The General Data Protection Regulation (GDPR) was adopted by the European Parliament in April 2016. These new provisions apply set out a baseline set of standards for companies that handle EU citizens’ data to better safeguard the processing and movement of citizens’ personal data across borders.
The GDPR will apply to all EU member states and to organisations outside the union when processing the data of citizens from within the EU, so there is a good chance it applies to your organisation aswell.
The key requirements laid out by the GDPR include
Anonymising collected data to protect privacy
Providing data breach notifications
Requiring the consent of subjects for data processing
Safely handling the transfer of data across borders
Requiring certain companies to appoint a data protection officer to oversee GDPR compliance
Organisations preparing for GDPR will find that their process needs to change.
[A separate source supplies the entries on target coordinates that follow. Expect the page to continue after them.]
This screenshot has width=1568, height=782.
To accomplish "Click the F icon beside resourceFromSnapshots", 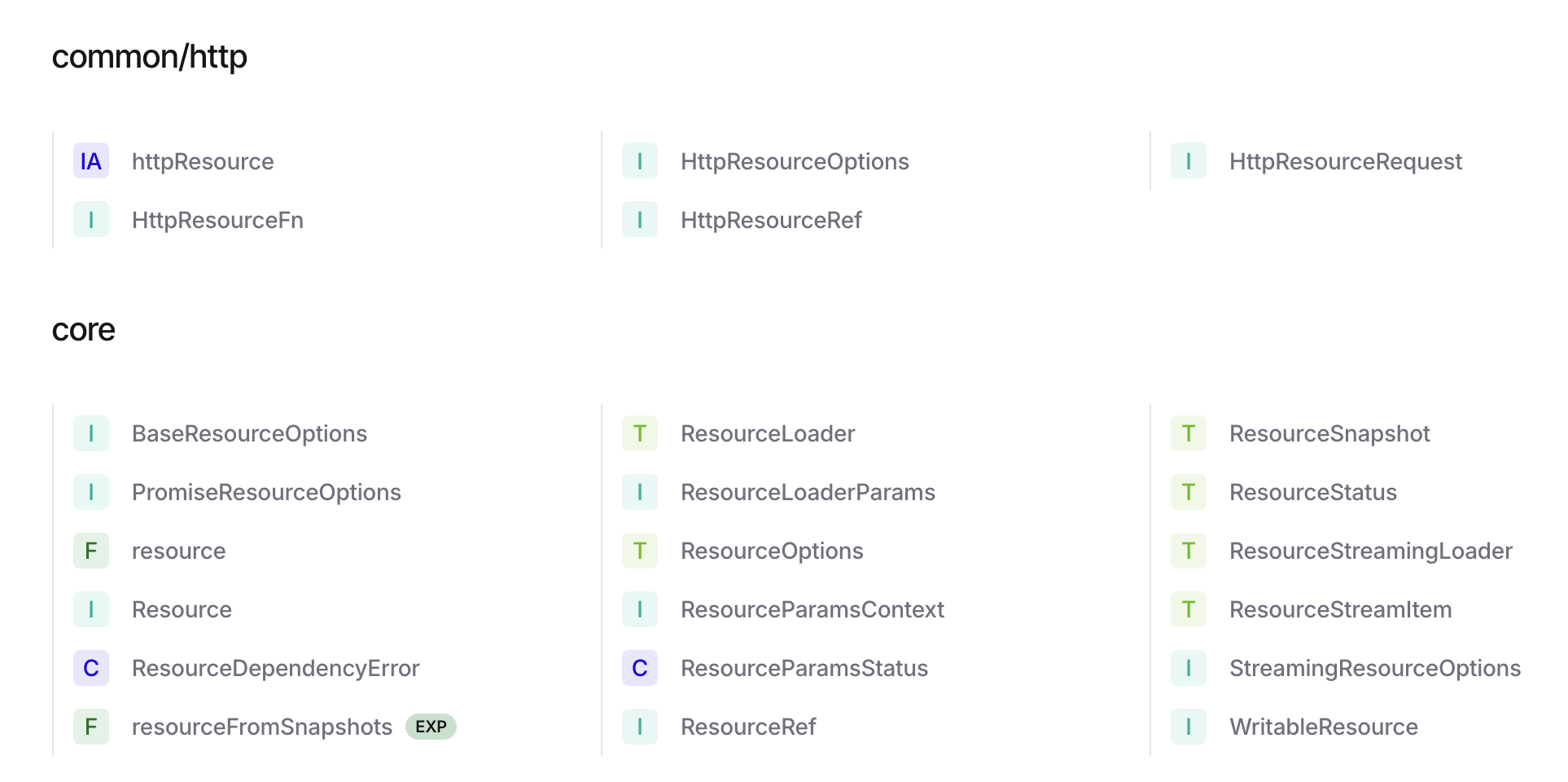I will click(x=91, y=727).

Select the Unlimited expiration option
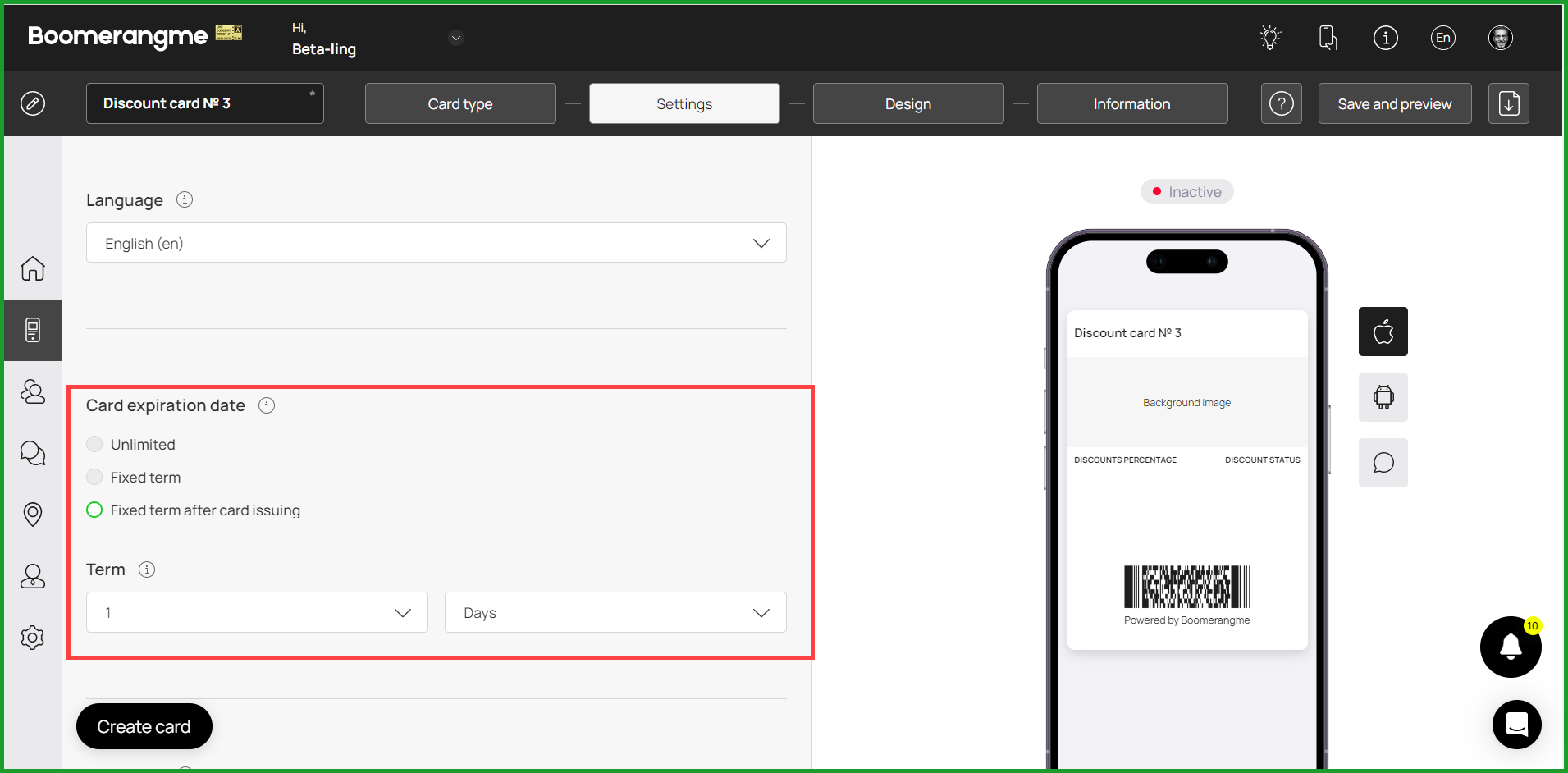coord(95,444)
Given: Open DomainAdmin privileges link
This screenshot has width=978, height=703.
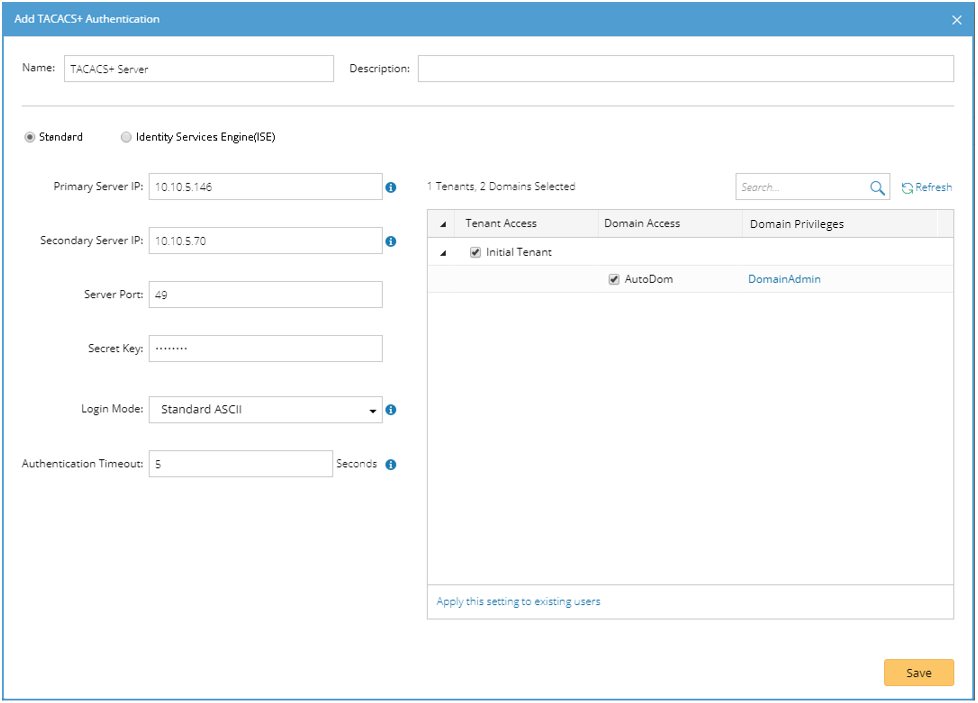Looking at the screenshot, I should 784,280.
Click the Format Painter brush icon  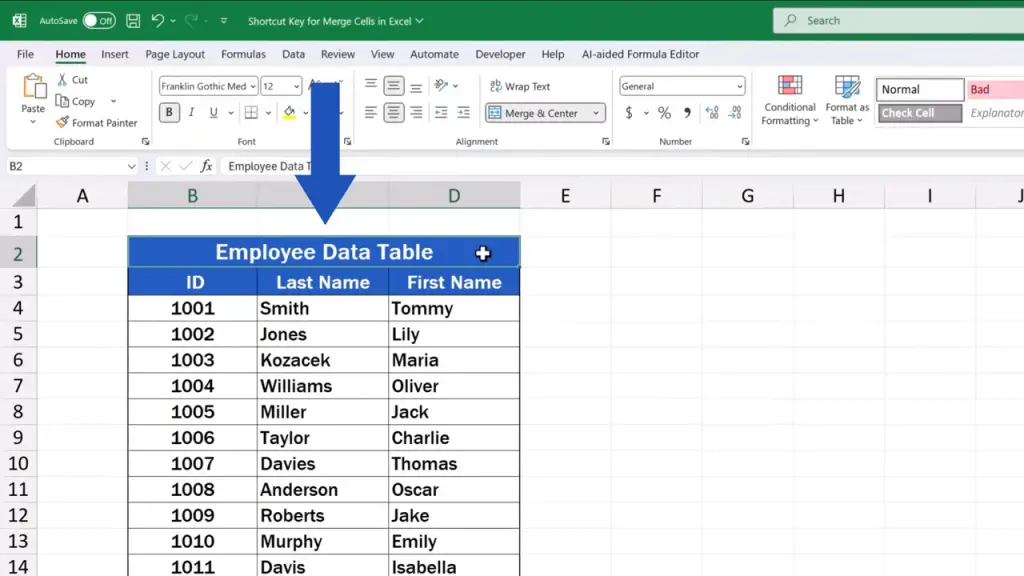click(62, 123)
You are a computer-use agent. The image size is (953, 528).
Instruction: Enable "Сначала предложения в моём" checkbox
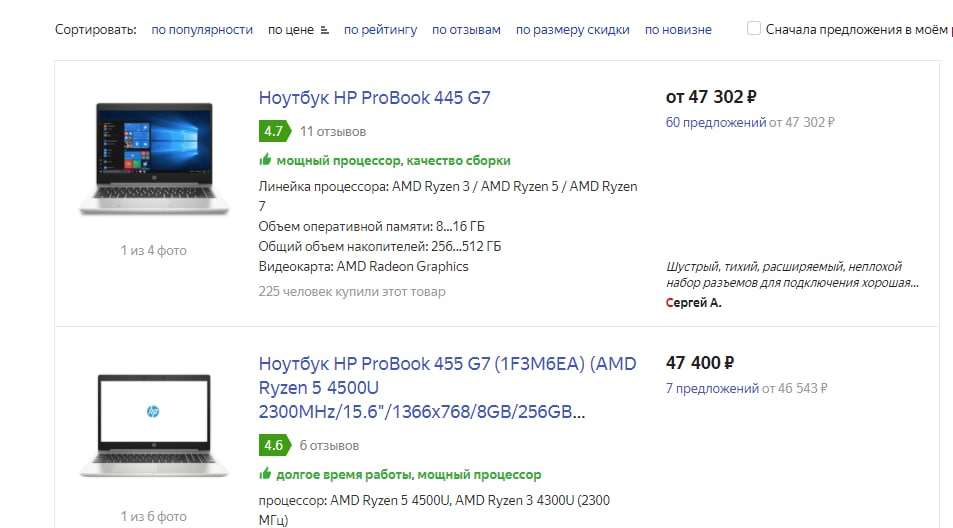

In companies where the IT department is still largely independent of other departments, it will now need to integrate and collaborate closer with other departments to ensure the security of shared data and compliance.
Organisations whose IT departments currently communicate with other the departments will need to continue in order to comply with new legislation.
It is recommended that organisations start by prioritising actions to prepare for the impending requirements start by:
Don’t wait until it’s too late
GDPR legislation due to be implemented in 2018 will be far-reaching consequences especially for IT departments. In order to properly prepare for this, your budget will need to include the costs of those tools which will be needed to achieve compliance.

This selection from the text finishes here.